Monitoring of water services delivery is a key factor for sustainability of water services. This was the theme of the monitoring and evaluation sessions at the 6th World Water Forum in Marseille in March 2012. It was observed that most approaches to monitoring focus on coverage measured in terms of numbers of systems built and people served. They seldom take into account the functionality of systems and their sustainability. 

Showcasing experiences from 16 countries, the session emphasised that monitoring of water services is essential to reduce interruption in services, to improve financial stability and to enhance transparency in water management. It also results in better operation and maintenance (O&M) as well as reduced costs on systems. 

To ensure sustainable water services, there are many factors that require monitoring including technical, institutional, environmental, economic and social issues as well as management, transparency and financing issues. Also it has to be clear who is in charge of monitoring; who is targeted by monitoring; what is the cost of monitoring; how and to whom are the monitoring results reported; and what kind of actions are taken from the findings.

_ _ _ _ _ _ _

Challenge 1.
In the passage on monitoring water services, where and when was the 6th World Water Forum held?
Challenge 2.
In the records, retype the lines beginning with the line containing "Task: Click the WSM Token icon" and continuing through the line containing "Action: pos(538,585)".

Records from a data collection:
_ _ _ _ _ _ _

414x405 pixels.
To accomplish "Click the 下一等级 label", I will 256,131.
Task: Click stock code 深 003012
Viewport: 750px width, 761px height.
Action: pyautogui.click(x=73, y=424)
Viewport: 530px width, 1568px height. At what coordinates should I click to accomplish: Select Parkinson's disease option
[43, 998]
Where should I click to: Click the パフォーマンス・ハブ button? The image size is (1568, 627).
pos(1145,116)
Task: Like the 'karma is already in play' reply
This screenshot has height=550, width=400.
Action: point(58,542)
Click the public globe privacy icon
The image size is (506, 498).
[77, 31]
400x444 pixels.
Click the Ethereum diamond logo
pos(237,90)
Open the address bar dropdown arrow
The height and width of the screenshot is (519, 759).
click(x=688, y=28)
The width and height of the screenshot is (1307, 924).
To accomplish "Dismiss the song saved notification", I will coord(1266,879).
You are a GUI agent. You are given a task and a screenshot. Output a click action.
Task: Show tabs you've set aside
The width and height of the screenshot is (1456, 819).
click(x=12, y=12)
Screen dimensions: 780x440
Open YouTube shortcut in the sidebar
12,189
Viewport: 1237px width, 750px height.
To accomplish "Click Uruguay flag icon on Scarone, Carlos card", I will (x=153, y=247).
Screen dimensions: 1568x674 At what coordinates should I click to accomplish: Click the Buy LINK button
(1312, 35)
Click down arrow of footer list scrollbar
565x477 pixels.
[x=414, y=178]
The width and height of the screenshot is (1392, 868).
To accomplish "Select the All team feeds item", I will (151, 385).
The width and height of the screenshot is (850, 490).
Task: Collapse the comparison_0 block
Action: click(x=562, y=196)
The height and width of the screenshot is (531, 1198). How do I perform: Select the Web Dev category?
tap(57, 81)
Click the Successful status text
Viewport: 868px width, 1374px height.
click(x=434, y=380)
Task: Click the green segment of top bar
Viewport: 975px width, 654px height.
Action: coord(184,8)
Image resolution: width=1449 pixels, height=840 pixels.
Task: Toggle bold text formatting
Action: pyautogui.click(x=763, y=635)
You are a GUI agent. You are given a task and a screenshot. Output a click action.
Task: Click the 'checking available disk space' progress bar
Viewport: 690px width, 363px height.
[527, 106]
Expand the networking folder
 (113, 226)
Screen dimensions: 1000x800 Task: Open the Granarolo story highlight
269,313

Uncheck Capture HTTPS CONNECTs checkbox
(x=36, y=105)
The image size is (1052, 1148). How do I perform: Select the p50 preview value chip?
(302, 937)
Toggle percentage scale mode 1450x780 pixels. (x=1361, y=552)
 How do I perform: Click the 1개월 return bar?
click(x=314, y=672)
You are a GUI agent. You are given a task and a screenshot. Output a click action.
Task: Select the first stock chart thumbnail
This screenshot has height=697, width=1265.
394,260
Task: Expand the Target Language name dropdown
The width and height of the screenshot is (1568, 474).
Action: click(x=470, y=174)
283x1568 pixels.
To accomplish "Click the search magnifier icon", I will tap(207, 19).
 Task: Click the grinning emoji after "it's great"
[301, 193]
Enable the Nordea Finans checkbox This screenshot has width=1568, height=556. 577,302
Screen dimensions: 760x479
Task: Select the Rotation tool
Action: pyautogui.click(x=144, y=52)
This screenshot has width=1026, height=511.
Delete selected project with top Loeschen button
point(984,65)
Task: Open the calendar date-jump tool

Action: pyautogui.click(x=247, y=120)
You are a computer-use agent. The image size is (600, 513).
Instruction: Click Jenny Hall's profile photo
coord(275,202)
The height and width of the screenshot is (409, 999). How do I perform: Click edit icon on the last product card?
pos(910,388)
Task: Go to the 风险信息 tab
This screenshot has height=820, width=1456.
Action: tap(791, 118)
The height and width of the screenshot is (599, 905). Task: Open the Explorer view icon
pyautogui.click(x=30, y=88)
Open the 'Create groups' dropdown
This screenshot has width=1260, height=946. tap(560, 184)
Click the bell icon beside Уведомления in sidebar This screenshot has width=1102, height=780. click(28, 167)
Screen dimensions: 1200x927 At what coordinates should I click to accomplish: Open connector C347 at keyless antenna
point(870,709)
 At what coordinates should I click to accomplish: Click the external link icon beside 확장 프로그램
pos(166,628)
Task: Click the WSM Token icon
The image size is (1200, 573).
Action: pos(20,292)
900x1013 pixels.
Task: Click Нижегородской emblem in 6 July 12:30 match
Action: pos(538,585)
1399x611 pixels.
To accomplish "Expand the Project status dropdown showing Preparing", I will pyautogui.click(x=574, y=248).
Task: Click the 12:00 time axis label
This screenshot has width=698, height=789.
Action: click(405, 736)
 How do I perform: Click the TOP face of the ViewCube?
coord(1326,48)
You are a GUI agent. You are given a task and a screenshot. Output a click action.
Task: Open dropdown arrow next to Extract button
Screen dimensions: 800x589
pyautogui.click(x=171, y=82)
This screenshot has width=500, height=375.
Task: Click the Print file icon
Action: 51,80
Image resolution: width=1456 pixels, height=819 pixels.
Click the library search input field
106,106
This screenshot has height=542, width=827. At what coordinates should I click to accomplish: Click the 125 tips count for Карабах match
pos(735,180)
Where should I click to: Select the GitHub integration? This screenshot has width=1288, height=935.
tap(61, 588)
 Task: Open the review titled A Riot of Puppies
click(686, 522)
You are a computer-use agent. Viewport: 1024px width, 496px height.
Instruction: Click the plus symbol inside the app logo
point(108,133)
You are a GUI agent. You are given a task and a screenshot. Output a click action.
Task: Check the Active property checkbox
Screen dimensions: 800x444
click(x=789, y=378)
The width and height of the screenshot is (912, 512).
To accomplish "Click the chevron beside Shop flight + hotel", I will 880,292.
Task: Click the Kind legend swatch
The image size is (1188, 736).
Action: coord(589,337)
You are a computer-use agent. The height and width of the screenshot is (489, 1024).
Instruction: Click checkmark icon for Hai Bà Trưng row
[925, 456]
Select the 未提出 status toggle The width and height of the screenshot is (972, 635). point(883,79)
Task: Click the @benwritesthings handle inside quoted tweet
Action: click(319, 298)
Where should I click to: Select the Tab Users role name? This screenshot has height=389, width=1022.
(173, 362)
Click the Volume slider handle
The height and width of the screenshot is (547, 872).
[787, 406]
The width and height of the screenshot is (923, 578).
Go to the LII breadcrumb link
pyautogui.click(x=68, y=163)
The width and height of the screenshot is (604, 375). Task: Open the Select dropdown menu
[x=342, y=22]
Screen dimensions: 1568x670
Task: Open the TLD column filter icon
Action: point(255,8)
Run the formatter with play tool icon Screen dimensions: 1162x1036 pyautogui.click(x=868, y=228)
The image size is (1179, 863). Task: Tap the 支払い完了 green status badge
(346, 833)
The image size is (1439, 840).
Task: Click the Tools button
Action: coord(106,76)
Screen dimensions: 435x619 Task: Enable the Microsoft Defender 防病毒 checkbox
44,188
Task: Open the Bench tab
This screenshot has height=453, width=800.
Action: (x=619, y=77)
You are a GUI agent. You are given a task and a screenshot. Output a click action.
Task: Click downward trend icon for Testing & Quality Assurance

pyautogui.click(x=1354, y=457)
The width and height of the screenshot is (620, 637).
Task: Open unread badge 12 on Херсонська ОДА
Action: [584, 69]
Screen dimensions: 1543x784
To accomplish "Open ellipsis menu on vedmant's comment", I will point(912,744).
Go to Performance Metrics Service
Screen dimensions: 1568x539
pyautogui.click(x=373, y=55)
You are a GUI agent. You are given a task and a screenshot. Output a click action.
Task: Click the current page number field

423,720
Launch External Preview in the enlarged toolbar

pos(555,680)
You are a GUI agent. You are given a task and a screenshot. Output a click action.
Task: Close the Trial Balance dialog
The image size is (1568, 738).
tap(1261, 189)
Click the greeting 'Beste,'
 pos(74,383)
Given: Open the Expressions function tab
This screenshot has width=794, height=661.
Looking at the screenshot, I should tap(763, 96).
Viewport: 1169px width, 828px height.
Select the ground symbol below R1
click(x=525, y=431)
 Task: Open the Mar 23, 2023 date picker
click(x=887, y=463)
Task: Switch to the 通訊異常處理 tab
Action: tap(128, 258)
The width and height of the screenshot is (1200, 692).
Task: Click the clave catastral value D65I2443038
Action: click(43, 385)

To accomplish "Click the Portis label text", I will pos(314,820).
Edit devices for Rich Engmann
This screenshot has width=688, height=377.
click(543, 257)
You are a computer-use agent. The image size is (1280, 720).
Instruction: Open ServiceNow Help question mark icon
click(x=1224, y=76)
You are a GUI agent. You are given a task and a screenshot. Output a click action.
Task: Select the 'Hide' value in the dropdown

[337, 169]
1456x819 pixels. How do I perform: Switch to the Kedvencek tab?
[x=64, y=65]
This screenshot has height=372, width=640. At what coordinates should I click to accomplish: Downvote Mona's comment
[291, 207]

_ _ _ _ _ _ _

Problem solution 1.
In Marseille in March 2012.

Problem solution 2.
Task: Click the WSM Token icon
The image size is (1200, 573).
Action: pos(20,292)
900x1013 pixels.
Task: Click Нижегородской emblem in 6 July 12:30 match
Action: pos(538,585)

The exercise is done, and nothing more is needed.